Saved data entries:
┏━━
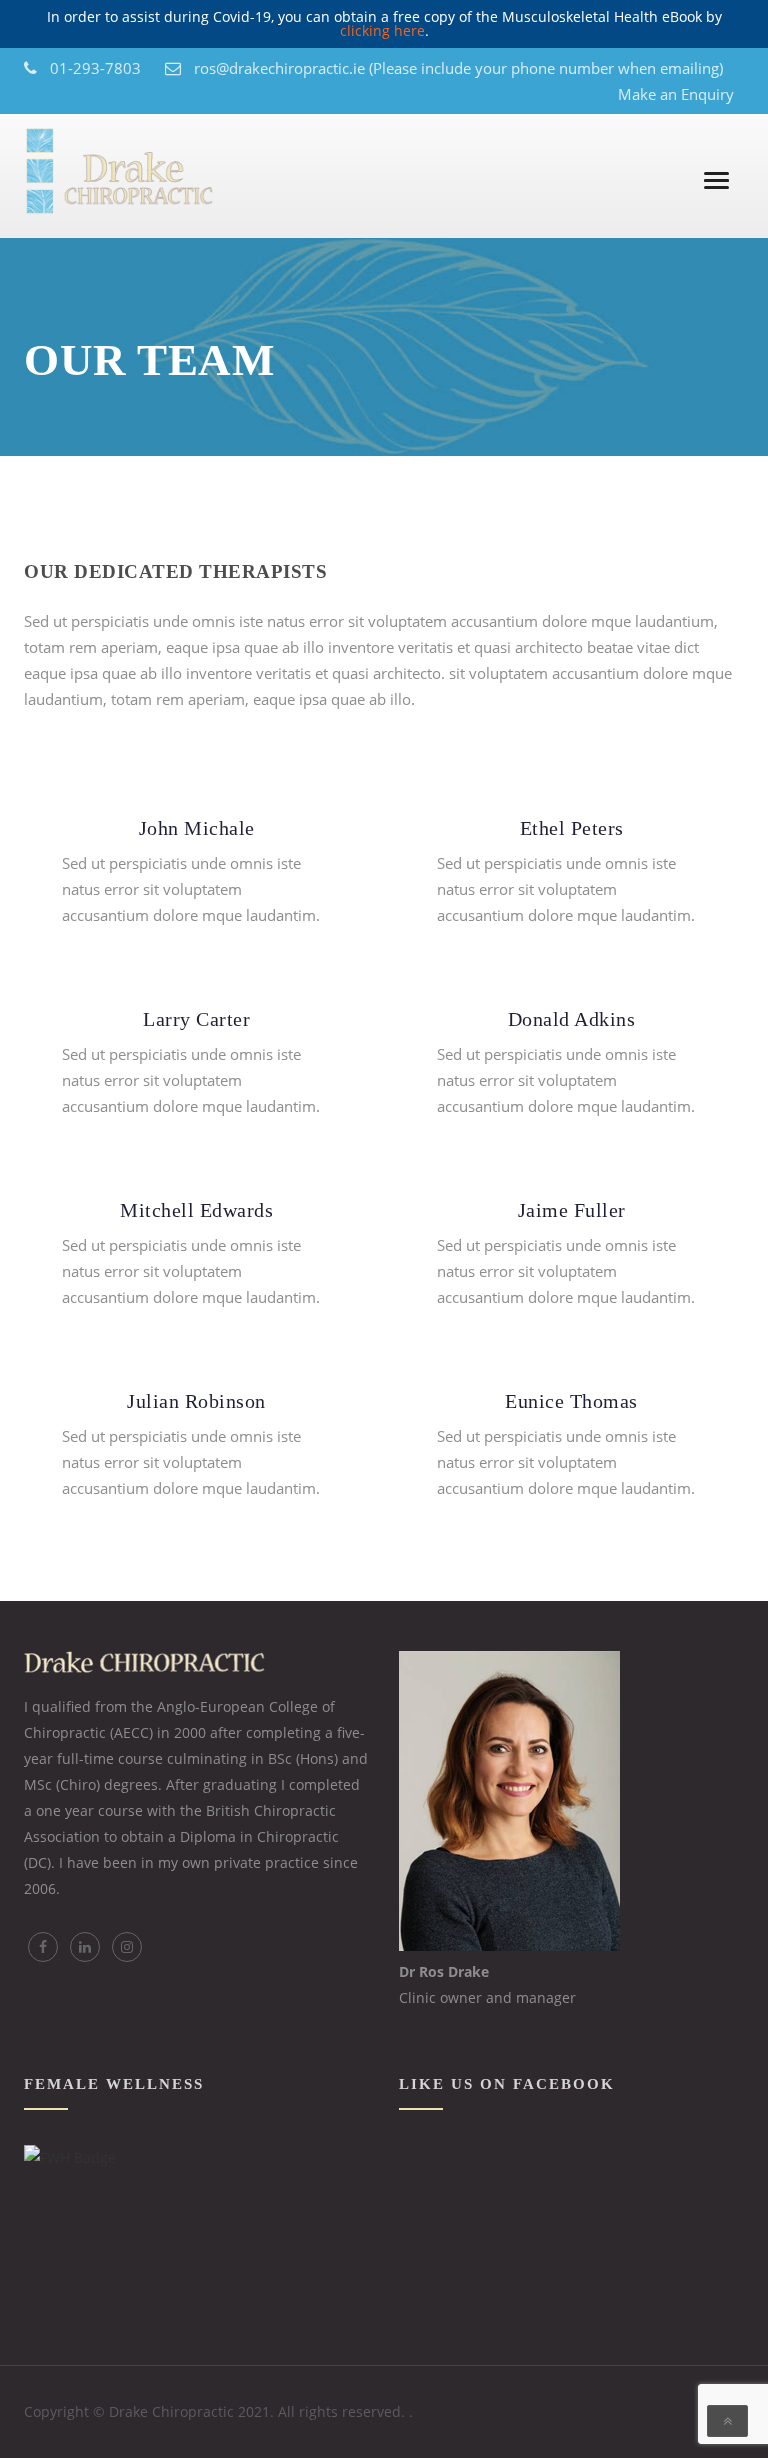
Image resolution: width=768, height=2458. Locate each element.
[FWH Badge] (70, 2157)
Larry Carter (196, 1019)
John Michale (197, 828)
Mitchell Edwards (196, 1210)
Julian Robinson (196, 1401)
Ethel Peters (572, 828)
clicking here (382, 30)
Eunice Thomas (571, 1401)
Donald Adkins (572, 1019)
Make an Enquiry (676, 94)
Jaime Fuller (572, 1210)
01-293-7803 (95, 68)
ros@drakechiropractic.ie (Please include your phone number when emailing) (458, 68)
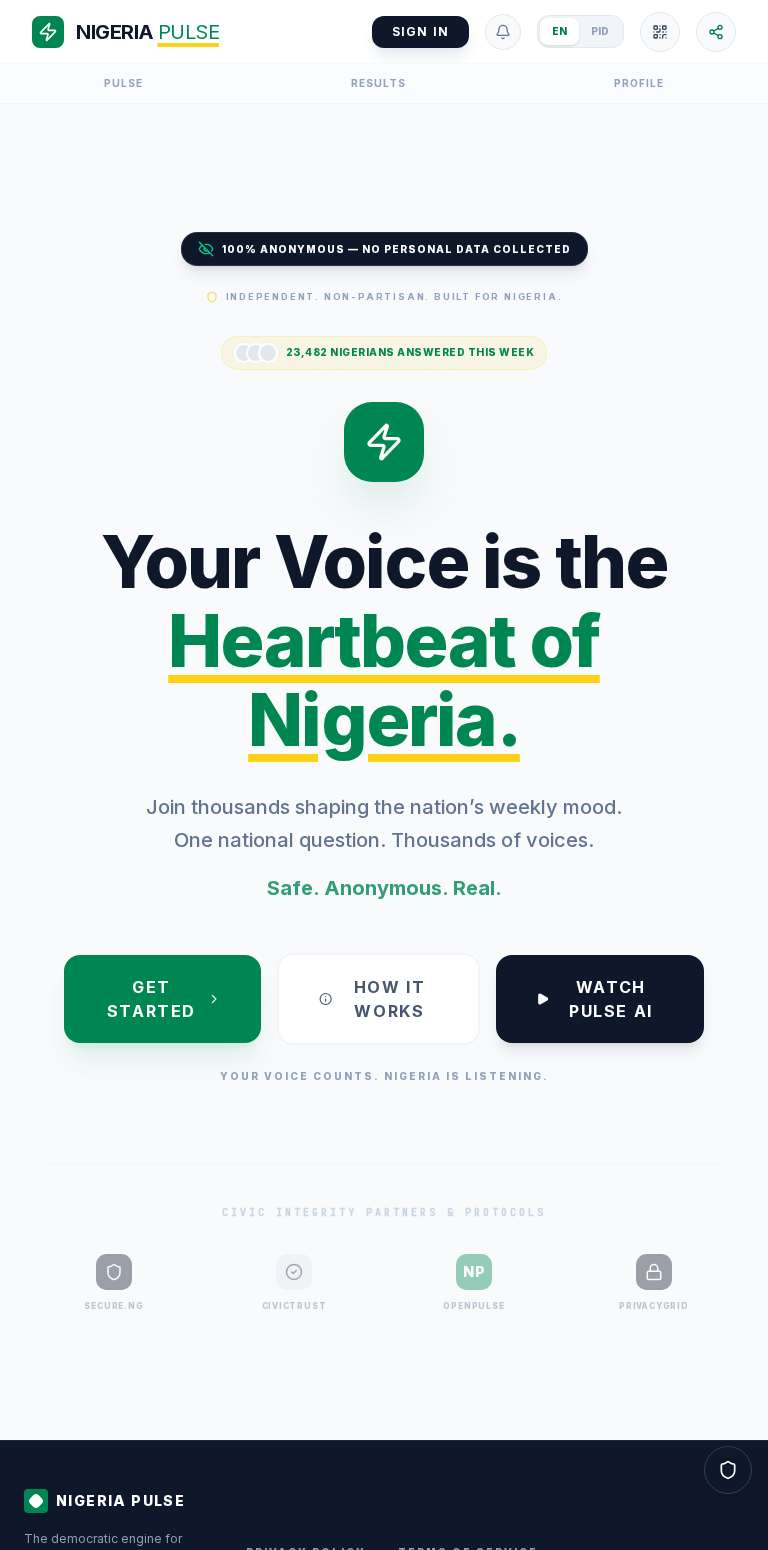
┗━━
To do: Give back the records above exactly, with no pictures.

Written solution:
Image resolution: width=768, height=2458. Locate each element.
[FWH Badge] (70, 2157)
Larry Carter (196, 1019)
John Michale (197, 828)
Mitchell Edwards (196, 1210)
Julian Robinson (196, 1401)
Ethel Peters (572, 828)
clicking here (382, 30)
Eunice Thomas (571, 1401)
Donald Adkins (572, 1019)
Make an Enquiry (676, 94)
Jaime Fuller (572, 1210)
01-293-7803 (95, 68)
ros@drakechiropractic.ie (Please include your phone number when emailing) (458, 68)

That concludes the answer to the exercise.